Читать книгу Сто лет СССР: современная историография - Группа авторов - Страница 4

Э. Уиллимотт
Время, проведе́нное дома: Октябрьская революция и советское понятие времени
(Реферат)

Оглавление

Willimott A. Time at home: the October Revolution and Soviet temporalities // History. – 2023. – Vol. 108, N 383. – P. 528–555.

Э. Уиллимотт (Лондонский университет королевы Марии, Великобритания) в новой статье продолжает свои многолетние исследования организации быта в раннесоветский период. В данной работе автор рассматривает коммуны и историю «нового быта» в контексте изменяющегося ощущения времени, характерного для российского общества в революционную эпоху.

Немецкий историк Р. Козеллек определил концепцию линейного прогресса как определяющую черту современности. Линейные, прогрессивные представления о времени все больше превосходили предположительно циклические представления о времени и истории. Многие человеческие действия и изобретения со времен Просвещения, как отметила П. Сатия, основывались на «убеждении, что история – это обязательно история прогресса» (цит. по: с. 531). Новые представления о человеческом существовании изменили значение «революции» с «чего-то, связанного с циклом времени или закономерностями движений, на механизм изменений или разрыва, ведущий к неопределенной трансформации общества» (с. 531).

Дом стал главным объектом пропаганды ключевой утопической идеи, долгожданного «нового быта», рассматривавшегося как более высокое состояние жизни, как «новый кодекс поведения, норм и привычек, который повысит сознание индивида и тем самым будет способствовать прогрессу человечества благодаря еще нереализованному коллективному потенциалу и социальной гармонизации» (с. 534). Ленин «осыпал презрением» тех, кто, по его мнению, заходил слишком далеко в предположениях, что новая пролетарская культура «откроет дверь к биологическому, интеллектуальному и социальному совершенствованию человечества» (с. 534). Тем не менее лидер большевиков понимал необходимость утопии, знал, что развитие революции будет зависеть в том числе от появления авангарда молодых людей, готовых реализовать ее идеалы. В 1919 г. он писал, что «победа над нашим собственным консерватизмом, недисциплинированностью, мелкобуржуазным эгоизмом, победа над привычками» будет еще труднее, чем победа над классовым врагом (цит. по: с. 534).

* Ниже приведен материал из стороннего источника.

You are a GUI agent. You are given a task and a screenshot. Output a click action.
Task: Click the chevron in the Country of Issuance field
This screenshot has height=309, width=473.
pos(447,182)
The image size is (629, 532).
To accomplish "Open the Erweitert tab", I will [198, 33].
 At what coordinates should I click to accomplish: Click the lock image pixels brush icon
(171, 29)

Представление о неудержимом, целеустремленном и позитивном авангарде, безусловно, стало основой большевистского революционного ви́дения. Коллективизм рассматривался как отличительная черта России, нетронутая капитализмом. Крестьянскую общину, «бастион русской социальной и светской традиции», большевики хвалили за то, что она сохранила свои основные коллективные структуры и ритмы на протяжении веков. Российские «радикалы, восходящие к Александру Герцену, увидели в этой черте “российской отсталости” незапятнанный дар прошлого – ключ, позволяющий открыть историю и прыгнуть вперед, минуя трудности европейского капитализма, прямо в лучшее будущее» (с. 530).

После 1917 г., публикуя советы в молодежной прессе, А. И. Коллонтай наставляла читателей отвергать «буржуазную мораль» и подчинять каждый аспект своей жизни «коллективному режиму» (цит. по: с. 536). Здесь коллективизм нес моральные коннотации, которые шли вразрез с «ленью и нормами русского аристократического времени». Коллективизм стал фактически синонимом современности. После Октября реформирование домашнего быта и принципов семейной жизни стали еще теснее ассоциироваться с развитием коллектива и дисциплинированным «новым образом жизни».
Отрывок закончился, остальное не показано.